Mexican Sunflower

Tithonia rotundifolia 'Torch' is the cultivar I grow, and for good reason. It attracts butterflies. The others in the family ususally don't, and I have no space for them. So my expertise is limited to the orange flowered t. rotundifolia Torch variety.

Butterflies such as Monarchs, Gulf Fritallary, Zebra Longwings, Anthanassa frisia (Cuban butterfly), Hummingbird moths, and various Swallowtails love the nectar of these lovely sunflowers. Growing a group or a large bed of them will draw in many different species of butterflies for you and your family to admire.

The Mexican Sunflower Torch does get quite tall. Mine are grown out in 2 foot tall raised beds and easily top 6 feet by summer's end. They do well in a loamy, yet sandy soil, with lots of added compost. Mulch the surface to hold in the waterings. Deep watering several times a week are needed to keep this plant healthy.

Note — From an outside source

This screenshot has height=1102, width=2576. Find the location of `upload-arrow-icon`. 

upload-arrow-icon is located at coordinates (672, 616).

I've read it can be grown as a perennial in my zone (10A) and yet mine still die back in late fall. If this is the case with your tithonias, do as I do and save seed from the dried heads. The seeds pull out easily. Collect and allow them to dry out until ready to plant again in late winter or early spring.

There is a trick to getting this seed to germinate. Don't cover the seeds with soil. Tithonia 'Torch' needs sunlight for the seeds to germinate. So simply lay the seed on the surface of the pot (whose soil you have previously soaked well) and mist the seeds. Keep them moist, and the pot in full sunlight until they germinate. Fresh seed sprouts in about 5 days.

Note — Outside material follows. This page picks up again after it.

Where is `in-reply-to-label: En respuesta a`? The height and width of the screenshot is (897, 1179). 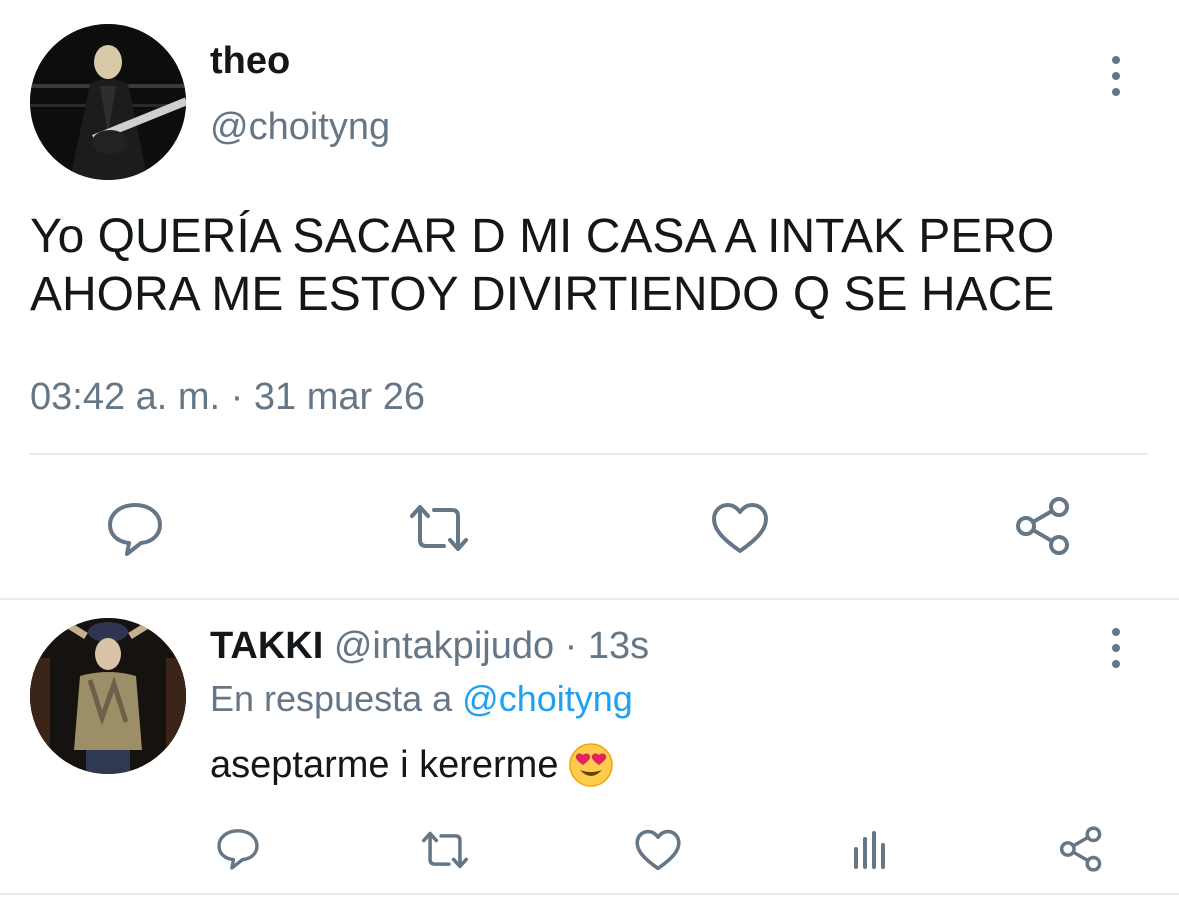 in-reply-to-label: En respuesta a is located at coordinates (332, 698).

Make sure there is only one plant per starting pot. Tithonia are very large sunflowers, and need the room all to themselves. When the seedlings are about 1 foot tall, transfer out to a sunny garden spot you have prepared in advance. Place them about 2 1/2 to 3 feet apart.

Mexican Sunflower grows so large that it has to be staked. Prepare for this in advance of placing them out in the garden. They also break easily in the wind, so don't be alarmed if you find cracked stems. They grow so fast and furious that it is bound to happen.

Tithonia are hungry plants, and will need to be fertilized often. If you are growing them for butterflies like I am, do not use commercial fertilizer. Instead, buy Fish Emulsion. This stinky liquid is like gold to your sunflowers, and will make them flower more often, and grow stronger, and bigger. You can also use mushroom compost and leaf loam to help to naturally fertilize the sunflowers. I fertilize mine about every 6 weeks.

Dead-heading the spent blooms is a must to keep tithonia blooming all spring and summer. Right after the bloom fades, cut the flower from the stalk. This forces the plant to create more flowers for you and your butterflies. At the end of summer, and you want to collect seed, allow some of the dying blooms to remain on the plants. Let them completely wilt and dry up. Then dead-head the blooms and pull the seeds straight up out of the center of the dried flower. The seeds will resemble those of chrysanthemum, or other types of daisies. Store these over winter in a cool, dry place until ready to plant out again.

When the last blooms have died, this annual plant will also die. The large main stem/trunk will brown and dry, as will the rest of the plant. Since the root system is a very shallow ball-shape, it is easy enough to pull up come fall, and throw onto a compost pit, making cleanup of the garden area simple.